Working my way back through the jungle of drug addiction and booze. My family life as a kid was the breeding ground for addicts. No self worth, no help, and one chance to get out alive. Music was the horse I rode out on…and the music business was the horse I rode into hell.

Dal blog di Bobby Jameson.

La dipendenza è quasi sempre avvinghiata alla solitudine. Una volta che si percepisce la mancanza di qualcuno e avviene il crollo emotivo, si cerca spesso di curare il proprio dolore con un placebo.
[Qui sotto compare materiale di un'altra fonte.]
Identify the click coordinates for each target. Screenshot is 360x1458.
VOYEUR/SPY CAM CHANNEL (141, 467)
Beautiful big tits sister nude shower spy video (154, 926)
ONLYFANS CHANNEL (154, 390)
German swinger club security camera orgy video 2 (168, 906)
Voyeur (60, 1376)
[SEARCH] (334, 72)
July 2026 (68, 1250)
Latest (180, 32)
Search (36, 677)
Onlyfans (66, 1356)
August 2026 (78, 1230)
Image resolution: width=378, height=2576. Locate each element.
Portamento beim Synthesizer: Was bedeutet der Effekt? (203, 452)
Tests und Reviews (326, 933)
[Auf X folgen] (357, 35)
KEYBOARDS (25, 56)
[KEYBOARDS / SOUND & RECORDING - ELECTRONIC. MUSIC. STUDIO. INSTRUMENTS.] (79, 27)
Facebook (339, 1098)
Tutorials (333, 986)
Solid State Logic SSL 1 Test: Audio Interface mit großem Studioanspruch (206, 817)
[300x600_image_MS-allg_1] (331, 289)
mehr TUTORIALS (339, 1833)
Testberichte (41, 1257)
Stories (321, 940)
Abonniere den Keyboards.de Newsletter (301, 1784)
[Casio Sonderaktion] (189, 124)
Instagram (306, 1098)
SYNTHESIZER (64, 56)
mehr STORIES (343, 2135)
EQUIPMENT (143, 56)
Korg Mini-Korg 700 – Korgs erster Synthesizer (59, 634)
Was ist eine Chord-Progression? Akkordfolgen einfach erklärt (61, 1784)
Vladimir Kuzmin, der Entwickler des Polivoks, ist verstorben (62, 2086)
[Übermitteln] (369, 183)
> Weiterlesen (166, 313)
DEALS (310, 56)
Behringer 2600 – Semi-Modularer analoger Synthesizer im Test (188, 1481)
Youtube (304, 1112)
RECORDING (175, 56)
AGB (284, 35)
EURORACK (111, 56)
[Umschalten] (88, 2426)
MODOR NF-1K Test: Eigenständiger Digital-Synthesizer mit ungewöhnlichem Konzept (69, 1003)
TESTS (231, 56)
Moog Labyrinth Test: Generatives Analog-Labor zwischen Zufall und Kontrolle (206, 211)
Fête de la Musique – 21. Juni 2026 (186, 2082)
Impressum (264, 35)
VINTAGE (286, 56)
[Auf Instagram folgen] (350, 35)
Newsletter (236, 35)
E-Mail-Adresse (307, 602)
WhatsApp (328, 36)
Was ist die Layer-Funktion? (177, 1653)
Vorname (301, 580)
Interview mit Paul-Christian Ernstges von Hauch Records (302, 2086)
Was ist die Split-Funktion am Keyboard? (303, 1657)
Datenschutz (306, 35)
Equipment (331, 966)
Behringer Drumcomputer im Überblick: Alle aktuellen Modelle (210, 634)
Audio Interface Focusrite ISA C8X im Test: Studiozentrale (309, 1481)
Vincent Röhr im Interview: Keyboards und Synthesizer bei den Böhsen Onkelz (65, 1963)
La sostanza caccia quindi la solitudine e si mette in primo piano, è pronta ad essere tua quando più la desideri e ti accetterà sempre.
Durante i suoi ultimi anni di vita, l’artista Bobby Jameson, ha cercato di raccontare questo suo senso di smarrimento tramite blog e video su youtube. La propria carriera musicale, a molti sconosciuta, ha inizio negli anni sessanta con un debutto troppo grande per lui, il quale ha portato ad un progresso di ansie e paure.

Il perché del fatto che Rosenberg abbia dedicato il titolo ed un brano del suo nuovo disco a Jameson risiede nell’ammirazione verso un’artista così tanto simile a lui. Ariel Pink condivide la solitudine del collega e cerca di dare ancora più voce alla crudeltà dell’isolamento.
Questa volta, l’undicesimo album dell’artista di Los Angeles veste un completo meno appariscente rispetto al precedente Pom Pom. La dedica a Bobby Jameson è indirizzata verso suoni più acidi, spesso a contemplare il cavallo tra gli anni 60 e 70, altre volte invece portata avanti nel tempo come nei singoli Feels Like Heaven e l’abbraccio ai The Buggles con Time to Live. Punto forte è quella teatralità un tempo nominata reale dalla regina Kate Bush, che viene trasmessa dalla voce frenata di Santa’s in The Closet e nella cresta dell’onda con Dreamdate Narcisist.
Un’altro cambiamento avviene nel tipico, inquietante quanto caloroso, romanticismo impossibile da non apprezzare. Nei brani più teneri di quest’album si sente infatti un certa nostalgia alla Holy Shit, vecchia band dell’artista insieme al buon Matt Fishbeck e, in un secondo momento, Christopher Owens. Le tastiere di Kitchen Witch, la voce e la chitarra della bellissima Do Yourself a Favor e anche uno dei brani meglio riusciti dell’artista, Another Weekend, racchiudono nei propri suoni l’innocenza e la dolcezza di Stranded At Two Harbors. Come una nuova My Whole Life Story, Do Yourself a Favor è l’atrabile in forma di canzone, onesta e diretta per quanto amara.

Dedicated To Bobby Jameson è un Ariel Rosenberg più sentimentale, solo e quindi riflessivo. È colui che dopo tanto tempo nelle scene ha ancora molto da dire. La storia di un’artista che non vuole essere abbandonato al proprio destino. L’empatia verso qualcuno che sarebbe stato un ottimo mentore.

Tracce consigliate: Do Yourself a Favor, Another Weekend, Dedicated To Bobby Jameson.